Dataset 1 (Amount of products product on certain days of the week):
Location | Day of the week | Produced |
---|---|---|
Location A | Monday | 20 |
Location B | Monday | 30 |
Location C | Monday | 55 |
Location A | Tuesday | 25 |
Location B | Tuesday | 24 |
Location C | Tuesday | 70 |
Dataset 2 (The capacity of each location on each day of the week)

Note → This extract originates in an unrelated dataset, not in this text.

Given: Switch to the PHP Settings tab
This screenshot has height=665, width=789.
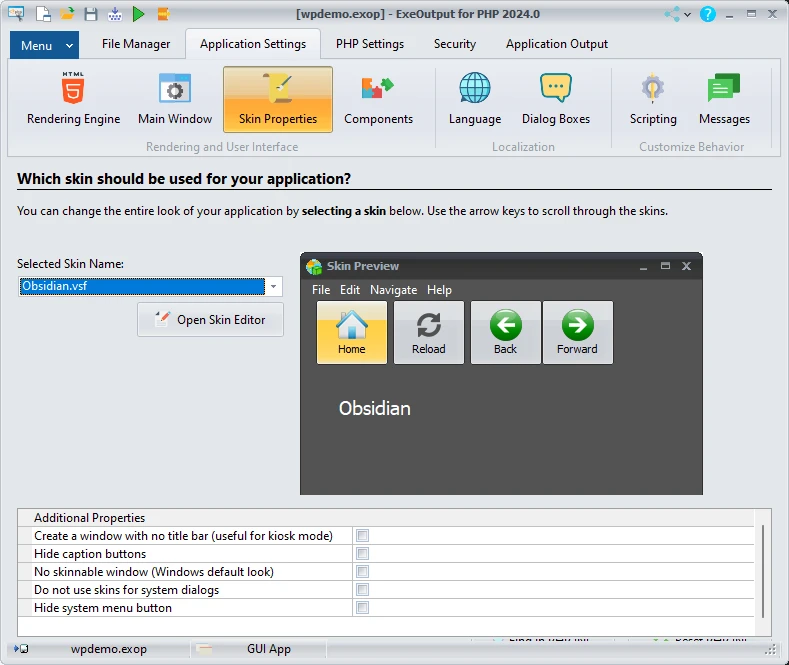Looking at the screenshot, I should pos(369,44).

Location | Monday | Tuesday |
---|---|---|
Location A | 50 | 50 |
Location B | 60 | 50 |
Location C | 80 | 80 |
What I want to do is add a new column to the first dataset. I want that column to be named 'Capacity' and I want it to kinda look like this:
Location | Day of the week | Produced | Capacity |
---|---|---|---|
Location A | Monday | 20 | 50 |
Location A | Tuesday | 25 | 50 |
I've tried multiple ifelse statements, but failed miserably and are working on it for quite some time now. Is there someone who might know a fix?

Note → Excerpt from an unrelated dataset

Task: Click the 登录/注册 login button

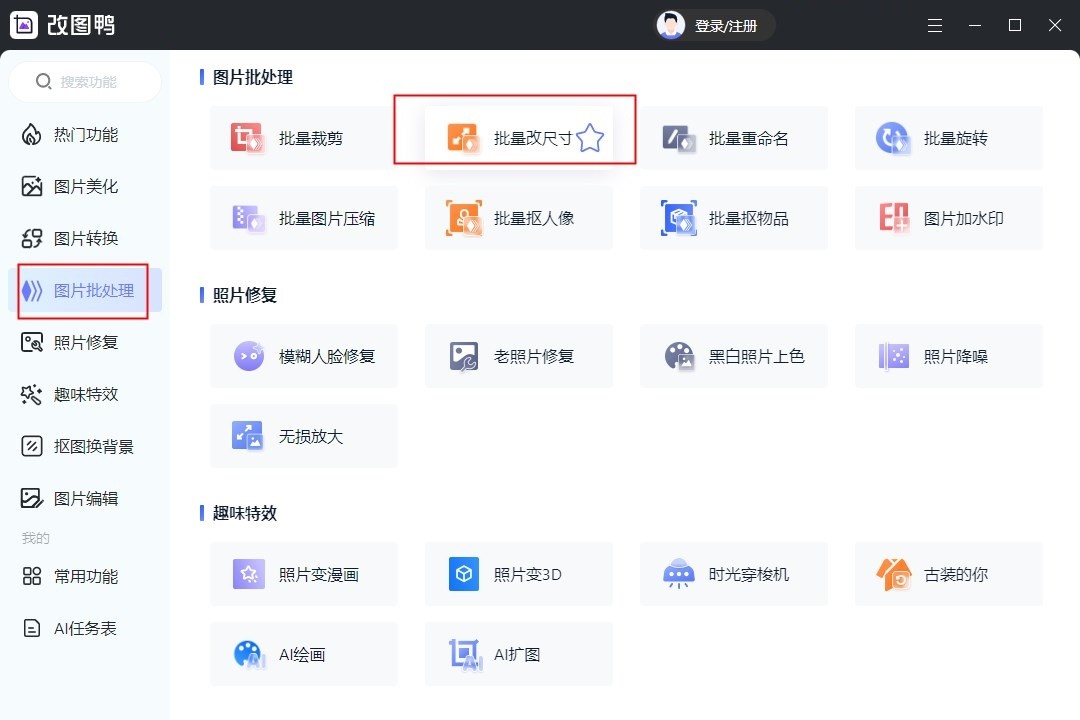Action: [714, 25]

CodePudding user response:
You can pivot_longer
df2 and then merge
df1 and df2
library(tidyr)
merge(df1,
pivot_longer(df2, colnames(df2[,2:3]),
names_to="Day of the week", values_to="Capacity"),
by=c("Location","Day of the week"))
Location Day of the week Produced Capacity
1 Location A Monday 20 50
2 Location A Tuesday 25 50
3 Location B Monday 30 60
4 Location B Tuesday 24 50
5 Location C Monday 55 80
6 Location C Tuesday 70 80
Data
df1 <- structure(list(Location = c("Location A", "Location B", "Location C",
"Location A", "Location B", "Location C"), `Day of the week` = c("Monday",
"Monday", "Monday", "Tuesday", "Tuesday", "Tuesday"), Produced = c(20L,
30L, 55L, 25L, 24L, 70L)), class = "data.frame", row.names = c(NA,
-6L))
df2 <- structure(list(Location = c("Location A", "Location B", "Location C"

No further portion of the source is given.